On the part of government, this capital depreciation is based upon a faulty theory of stimulating house building. Their is ample evidence now to suggest that demand side stimulation of the housing sector, doesn’t stimulate supply one iota. If the proof from the American housing sector were not enough, we can easily look to more extreme cases like the UK. What it does do is inflate price without adding value, which stimulates another type of economic growth- the artificial stimulation of mortgages as a debt asset. And as the total sum of mortgage borrowing per home increases, servicing interest relative to repayment increases in ratio, with 40 year mortgages likely to become increasingly prevalent in the American economy if current trends continue.

So what does all this have to do with IQ and genetics I hear you ask? Well, because the effects of environment, nurture and socio-economics are modest, they do exist, and generating the type of benign economic and social conditions for economic opportunity and stable family formation is likely to produce a not insignificant boost the population level intelligence, overall. In particular, this would likely have a larger impact upon those who are not best served by American economic and social conditions.

This is a Swedish Adoption Study measuring IQ differences between genetic full siblings, with one adopted and the other remaining in place with the existing family. We actually have three things going on here, in terms of IQ gains and losses. First, a gain from socio-economics- as you can see the further up the socio-economic spectrum a child is placed the greater the IQ gain. Second, the family status of the adoptive home- as you can see an equal or minor shift in downward economic quintile actually results in a gain of IQ of between three and just under four points of IQ.

So what is going on here? In net American terms we are seeing a positive effect from what would amount to between a $5,000 and $10,000 loss in household income, after taxes and transfers. Well, first we are likely seeing a shift from single parent households to two parent households. But more importantly we are likely seeing a shift from single parent households to two parent households in the community in which a child grows up.

For all sorts of reasons, there is a form of social homogeneity which emerges as a form of self-segregation. We see this in the UK, where there has never been segregation in terms of race, yet many towns like Oldham have distinct neighbourhoods based on ethnic differences. To a lesser extent the same is likely of family structures. If you are young couple, you are likely to be attracted to areas composed of other young couples.

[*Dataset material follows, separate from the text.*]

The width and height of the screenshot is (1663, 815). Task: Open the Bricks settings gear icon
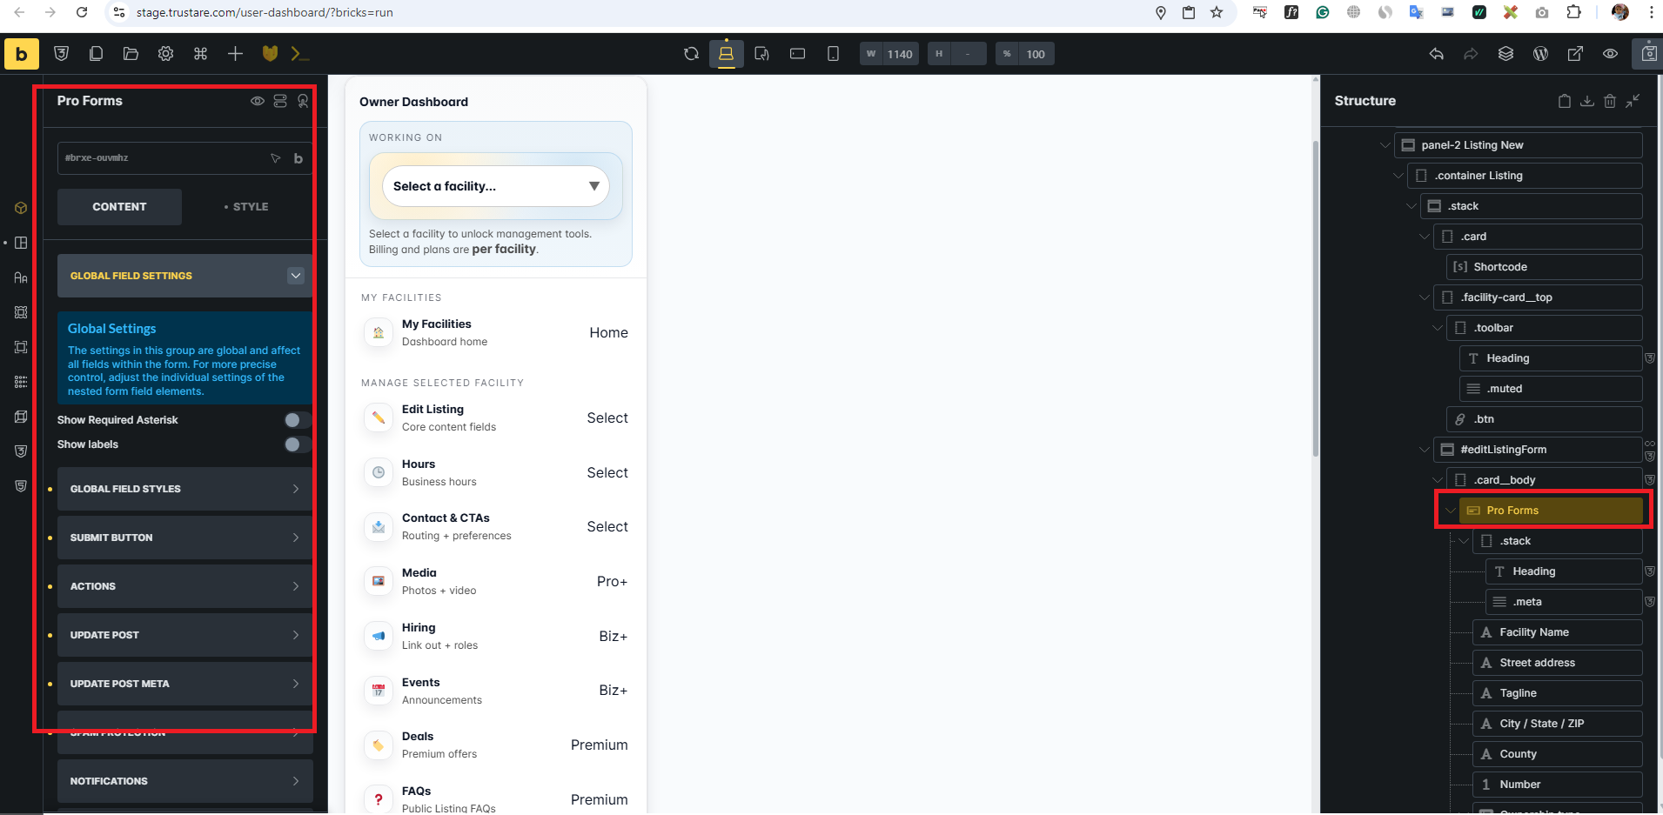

Likewise single parents are likely to be drawn to areas where there are ample creche facilities and support services.

And this is where the third factor comes into play. Because although drastic downwards shifts in socio-economic status are quite uncommon, because of a lesser likelihood of two parent families meeting the criteria for adoption, we can see that there is quite a profound differences between a small net economic drop in circumstances and a profound one. Some of this is likely purely material, but there is another element in play. Couples in lower socio-economic circumstances are far less likely to be able to exercise choice as to where they live. As a result, their adoptive children are far more likely to find themselves growing up in peer groups primarily composed of the children of single parent families.

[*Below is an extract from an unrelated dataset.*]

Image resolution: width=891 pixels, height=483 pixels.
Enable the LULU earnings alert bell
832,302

This may seem tenuous and a stretch, until one considers the data on social mobility gathered through Dr Raj Chetty’s landmark study on social mobility, which tracked the economic progress of every child in America over a given period. With it, he conclusively proved that the single most important factor in a child’s developed, more important even than quality of education, and most especially for boys, is the proportion of fathers in the community in which a child grows up. This article from Slate best sums up the conclusions of Dr Raj Chetty’s work before the political climate became too contentious to state the obvious:

We know that intelligence is correlated with economic success. We know that fathers are corelated with improved cognitive development, although the effects tend to be minor in general and seem to be more far more causative when we specifically examine higher levels of father engagement. We know that parental engagement in general is crucially important to educational outcomes, especially during the formative pre-school years where activities like reading to a child, and later getting them to read to you, can provide a significant advantage to kids who are beneficiaries of this nurture, and crucially two parent structures are likely to skew towards the benign conditions which provides higher levels of parental engagement.

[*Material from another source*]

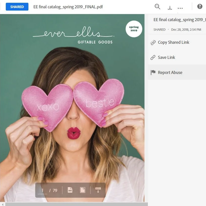Select the fit-to-width page icon
The height and width of the screenshot is (206, 206).
pos(70,190)
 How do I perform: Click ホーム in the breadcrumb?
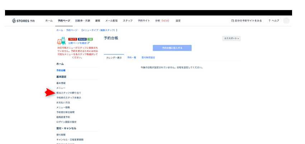tap(60, 30)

But to borrow a phrase, it takes a village so to speak. And this influence of low rates of fathers and high rates of single parenthood is most likely to be felt through peer group. If one has read Judith Rich Harris then you will know that she doesn’t downplay the role of genetics. Crucially, her research tends to support the conclusion that peer groups play a more significant role than parents in determining outcomes and peer group has certainly been shown to key influence in educational outcomes.

But there is a caveat, when one considers the data on both social mobility and the Swedish Adoption Study the picture changes somewhat. Although parenting might be a weak force compared to peer group, the evidence would tend to suggest that it aggregates through a parental pool of benign influence felt at the community level. We see these effect most strongly in relation to schools which are able to choose

TBC

3 Likes

But teaching to the highest-ability students might drive more achievement at the top of our economy, with more inventions and medical breakthroughs that help everyone

This is where TFM stops producing optimal results. Since the system is now one in which the working poor are basically doomed, huge amounts of effort are made by rich families to keep themselves on the free-ride side of the economic wave. Thus rich families will bequest five million bucks to Harvard to get their kid in irrespective of the fact that he’s a moron (think Donald Trump). That one has been to Harvard flags one as a member of the Plutocracy and thus entitled to privilege – to borrow a term from the woke. This is the modern equivalent of the aristocracy of old – one is born to idle wealth or born to grinding labor and poverty.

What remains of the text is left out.